**What is expected:**
Express the items as a two-column CSV with the headers task and action, one row per item, starting at the beginning of the items and ending at the line containing "click(x=205, y=342)". Quote each field, replace line breaks with spaces, and omit the pictures.

** BEGIN Provided entries **

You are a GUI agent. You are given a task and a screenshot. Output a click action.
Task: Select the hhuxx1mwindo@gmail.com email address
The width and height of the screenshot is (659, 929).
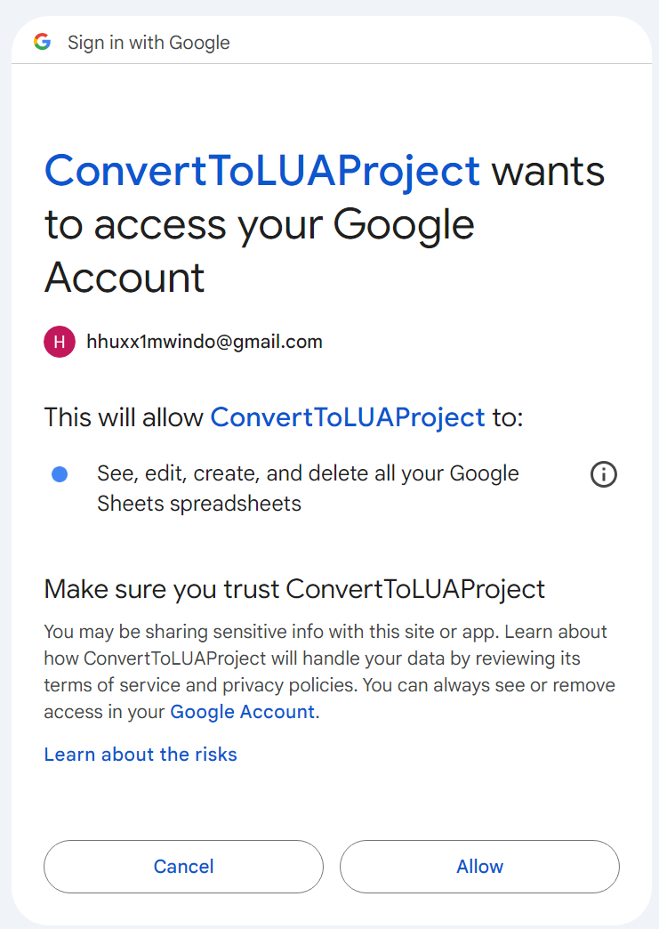click(x=205, y=342)
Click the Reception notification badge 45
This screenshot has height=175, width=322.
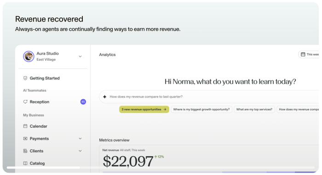(x=83, y=102)
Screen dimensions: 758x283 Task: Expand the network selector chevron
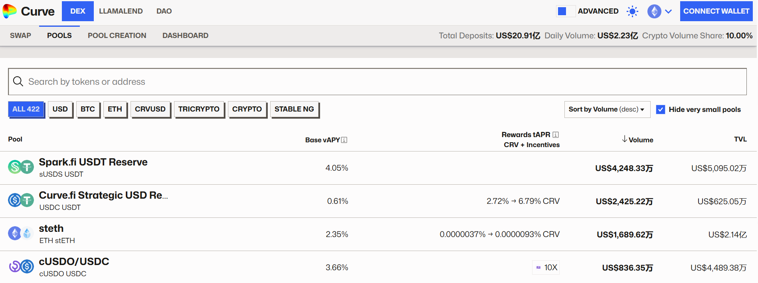pos(668,11)
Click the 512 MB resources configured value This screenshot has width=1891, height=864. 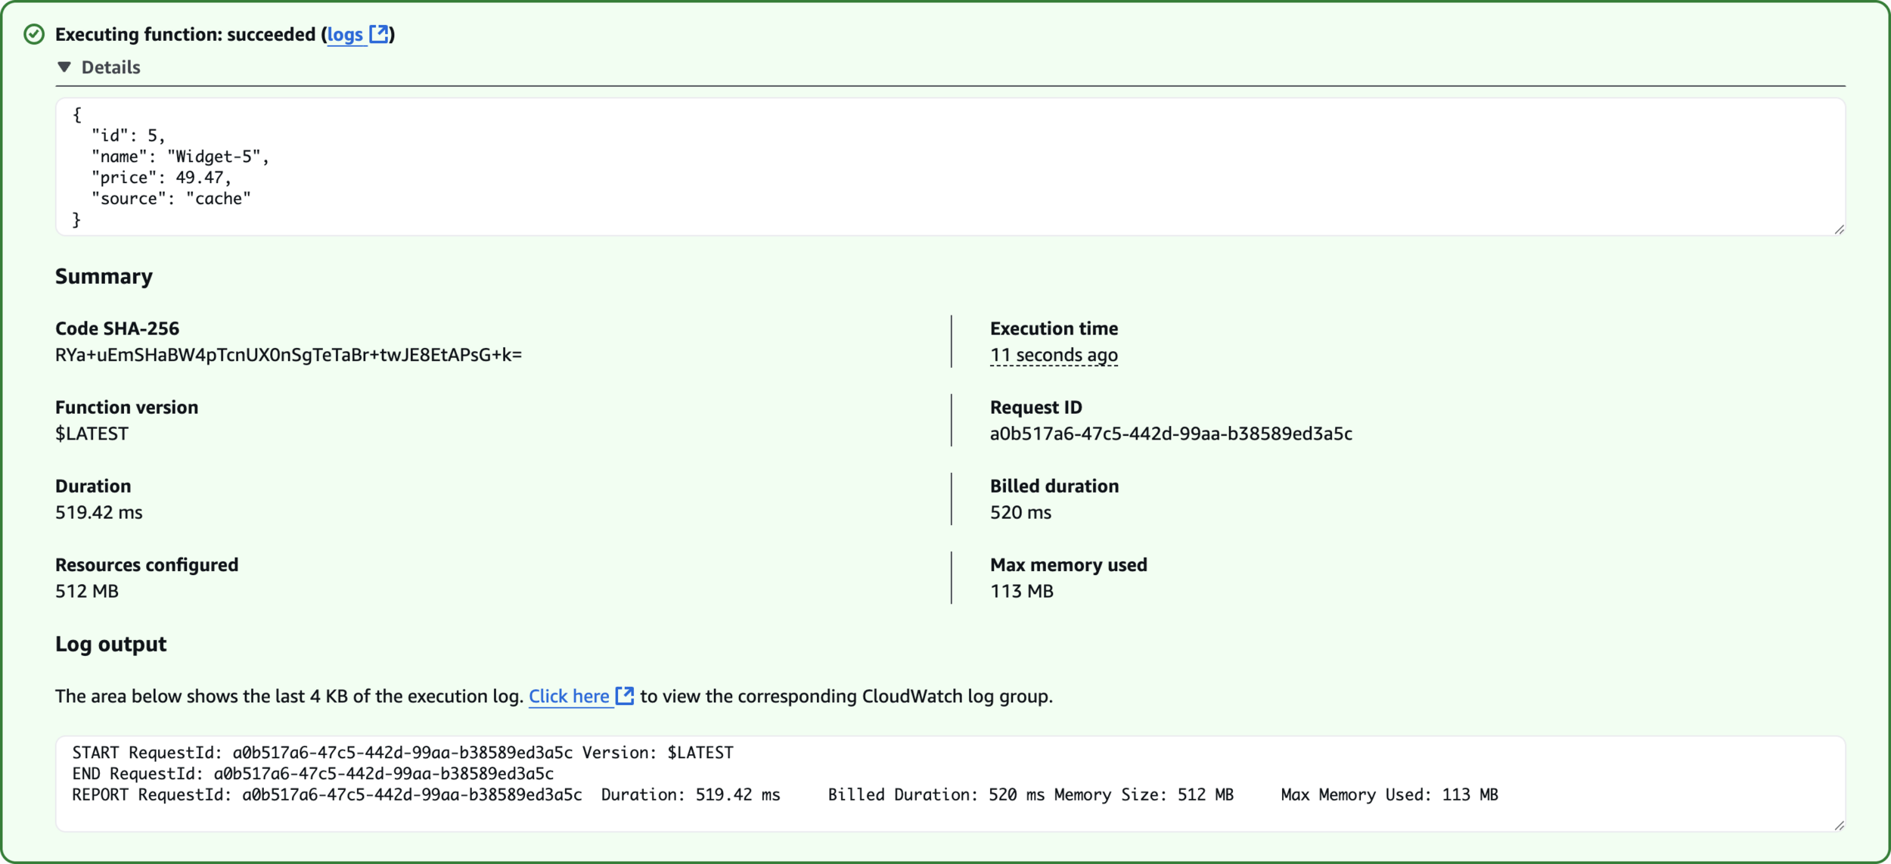pos(86,591)
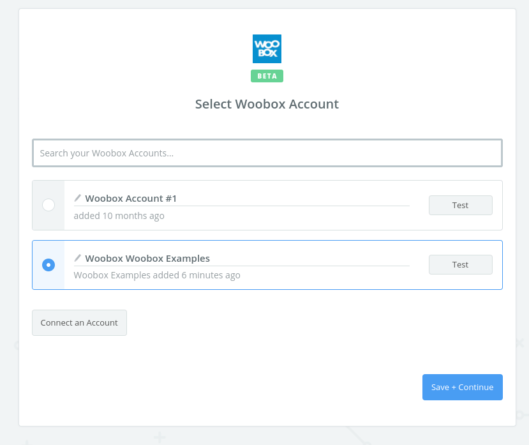Focus the Search your Woobox Accounts field

click(267, 153)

** END Provided entries **

**The response:**
task,action
"You are a GUI agent. You are given a task and a screenshot. Output a click action. Task: Select the hhuxx1mwindo@gmail.com email address The width and height of the screenshot is (659, 929).","click(x=205, y=342)"